# [Required work]
Print, word for word, the line containing "You are a computer-use" and all lines beneath it to the end of the entries below. Pictures do not belong in the copy.

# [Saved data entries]
****************************************

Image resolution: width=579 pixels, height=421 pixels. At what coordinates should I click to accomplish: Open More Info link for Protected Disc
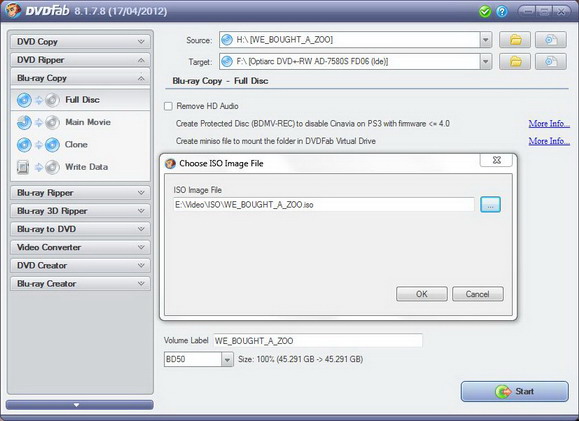[549, 124]
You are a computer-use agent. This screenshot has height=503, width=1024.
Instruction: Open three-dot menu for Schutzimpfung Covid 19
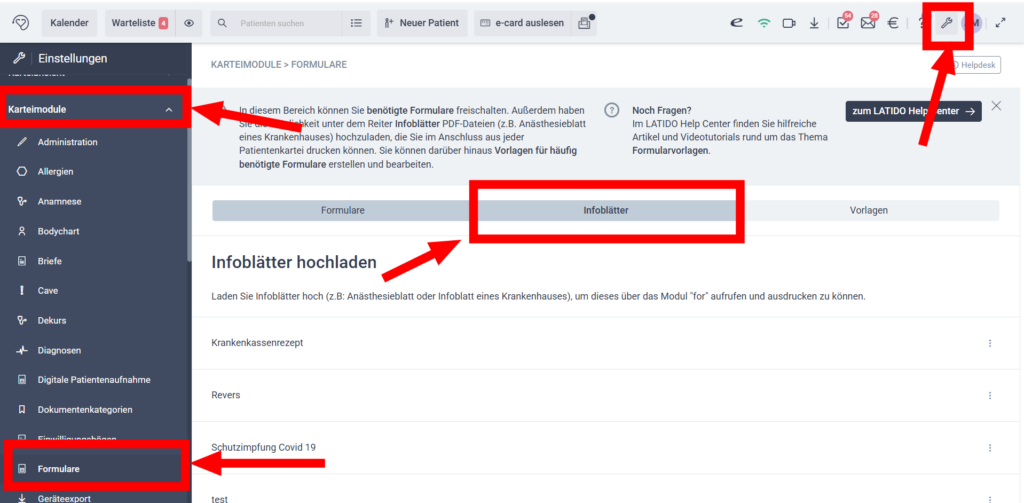990,447
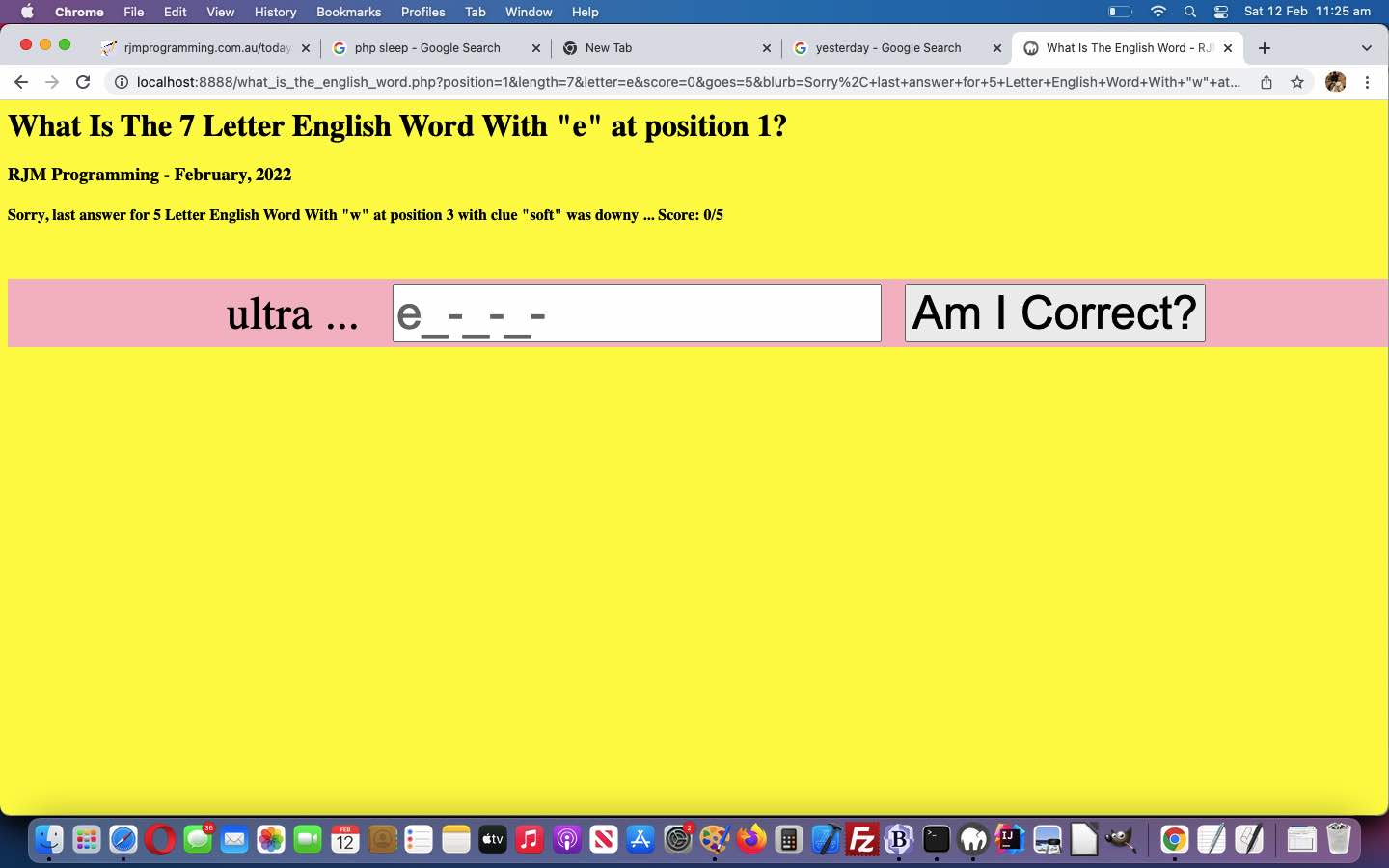The width and height of the screenshot is (1389, 868).
Task: Click the browser reload page icon
Action: pos(83,82)
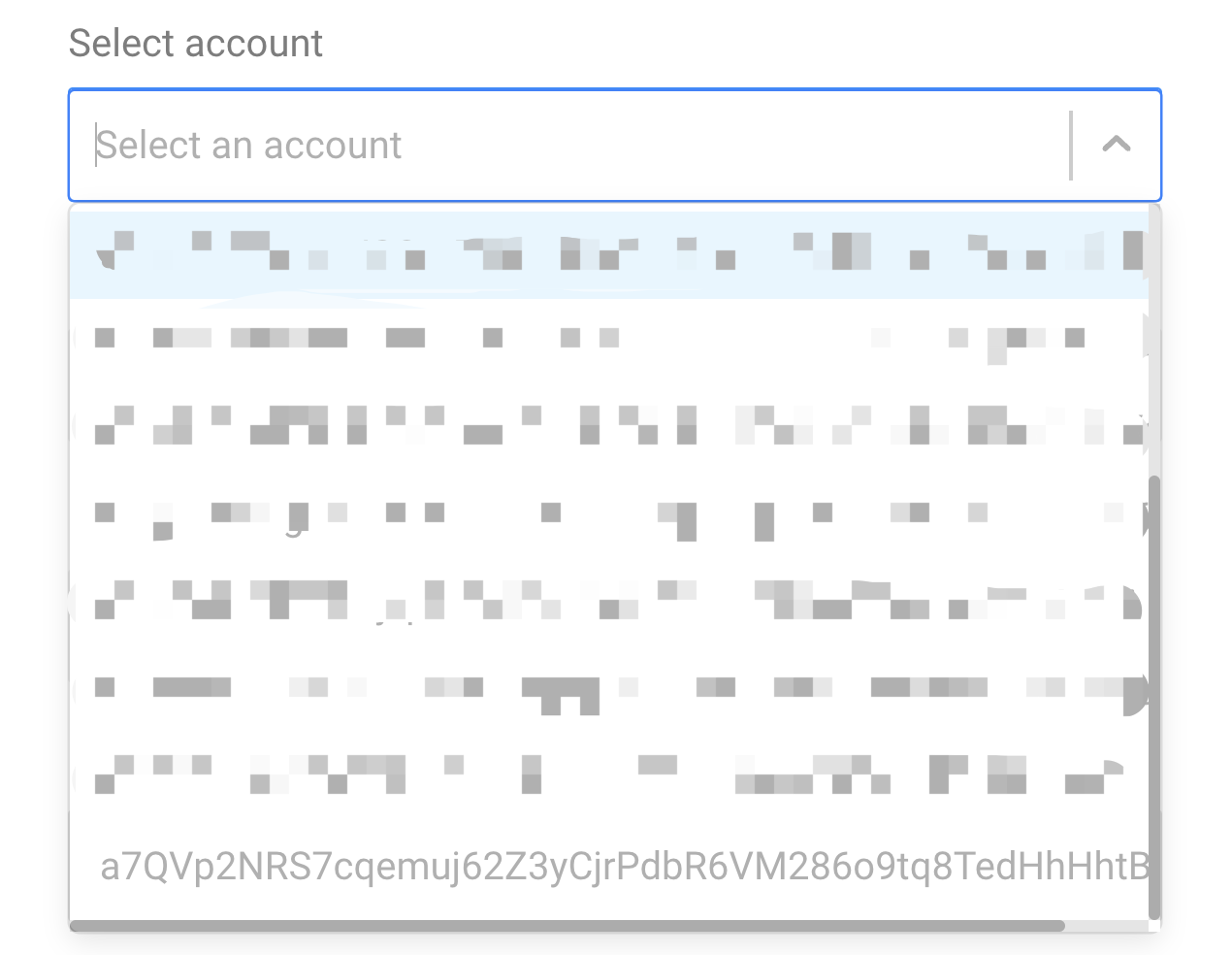Click the vertical scrollbar thumb of the list
Screen dimensions: 1232x955
click(x=1153, y=697)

****************************************

# [Result for this task]
You are a computer-use agent. This screenshot has height=503, width=1024.
Instruction: Open three-dot menu for Schutzimpfung Covid 19
990,447
The width and height of the screenshot is (1389, 868).
Task: Click the browser reload page icon
Action: pos(83,82)
Click the vertical scrollbar thumb of the list
Screen dimensions: 1232x955
click(x=1153, y=697)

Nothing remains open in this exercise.